Gill sighed and shook her head. There wasn’t anything else Janet could think of to say, so she went back to her desk.

There was a message on her phone, from her mum: Thanks for presents going for lunch later u all well? xxx

Janet’s mum had ended up with smash-and-grab presents: bunch of flowers and an M&S voucher. Not good enough really, but it was that or nothing. Her mother had always been there for her, never making a song-and-dance out of it, but happy to babysit, to take the kids on the occasions when Ade and Janet’s work schedules clashed. To offer unlimited support after Joshua died.

She had been poleaxed at Janet’s sharp swerve in direction at A-levels.

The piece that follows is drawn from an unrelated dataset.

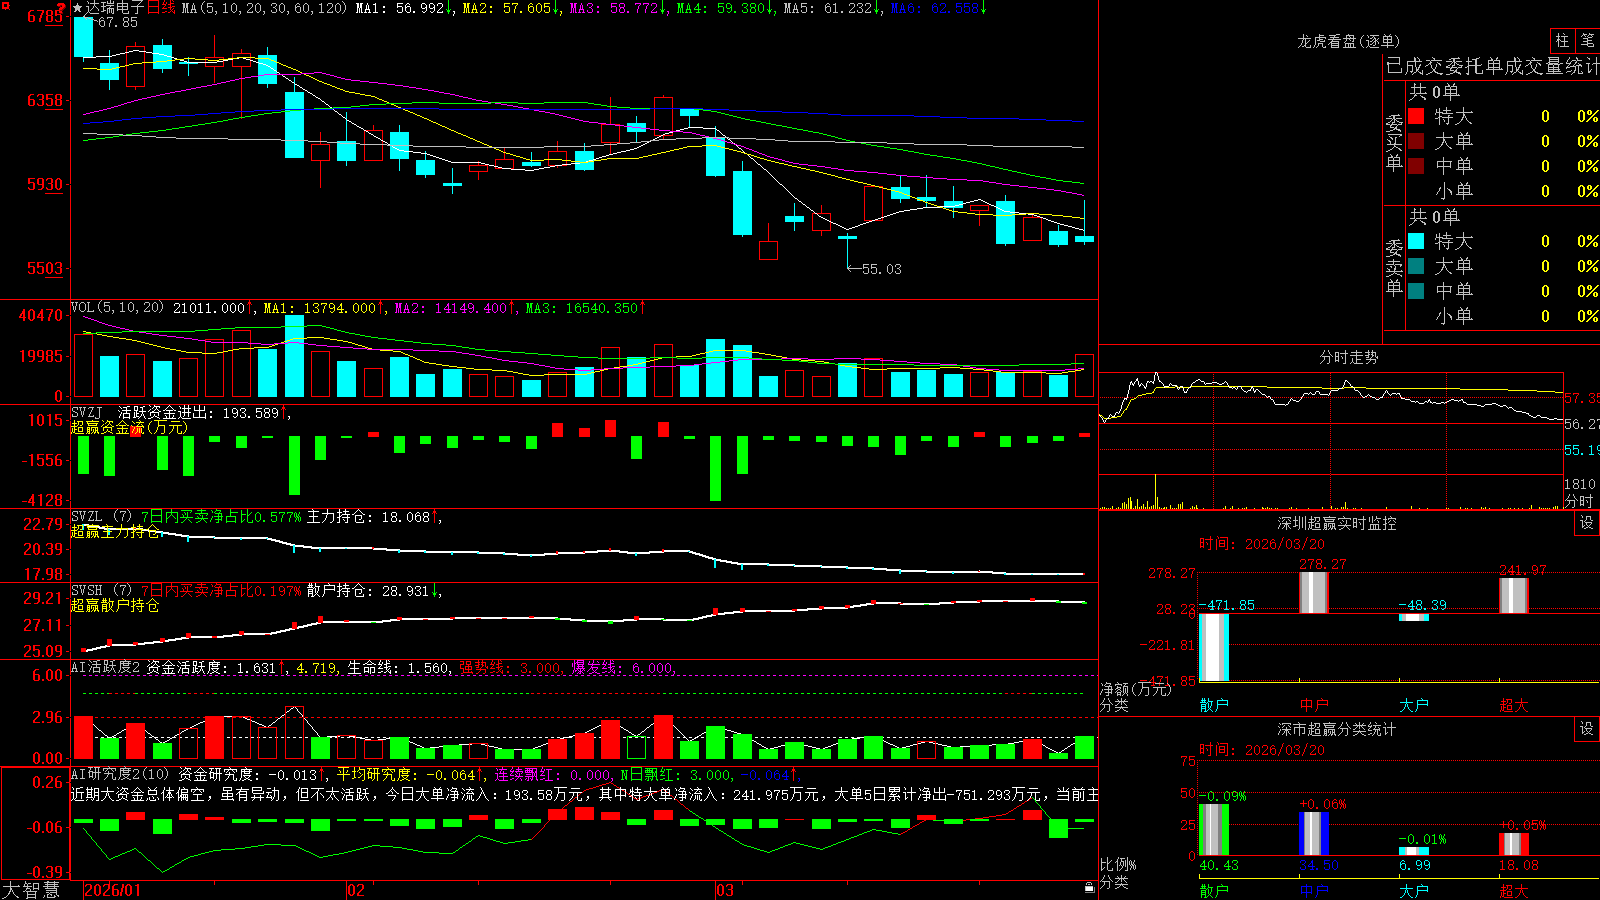The image size is (1600, 900).
Task: Click the cyan 特大 sell-order color square
Action: (1416, 241)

Before then Janet had been following firmly in her footsteps, heading for a lifelong career in teaching. Either English or History. Janet had secretly fancied primary, but her mum said there was too little recognition in the field, ‘Just look at how few men there are – that says it all.’ A feminist streak her mum had, underneath it all.

So when Janet suddenly switched to wanting a career in the police, donning a uniform and working with the riff-raff and the chancers, her mother was at a loss. ‘But why?’ she kept saying. ‘Please, just tell me why?’

Janet couldn’t admit that it was Veronica’s murder that had prompted her interest, or that one of the things that helped her recover from the breakdown was a determination to try to put things right now she knew about it – that would have been too weird. So she talked of the plus side: the decent pay and stability, the pension, the fact that it would be interesting and varied.

‘And dangerous,’ her mum said. ‘Look at Yvonne Fletcher.’

Policewoman shot in front of the Libyan embassy in London. ‘One person,’ said Janet.

‘What if that’s you?’

‘They’ll teach us to look after ourselves.’ Janet liked that idea: of having the guts and the technique to overpower some thug, of being able to break up a fight, make an arrest.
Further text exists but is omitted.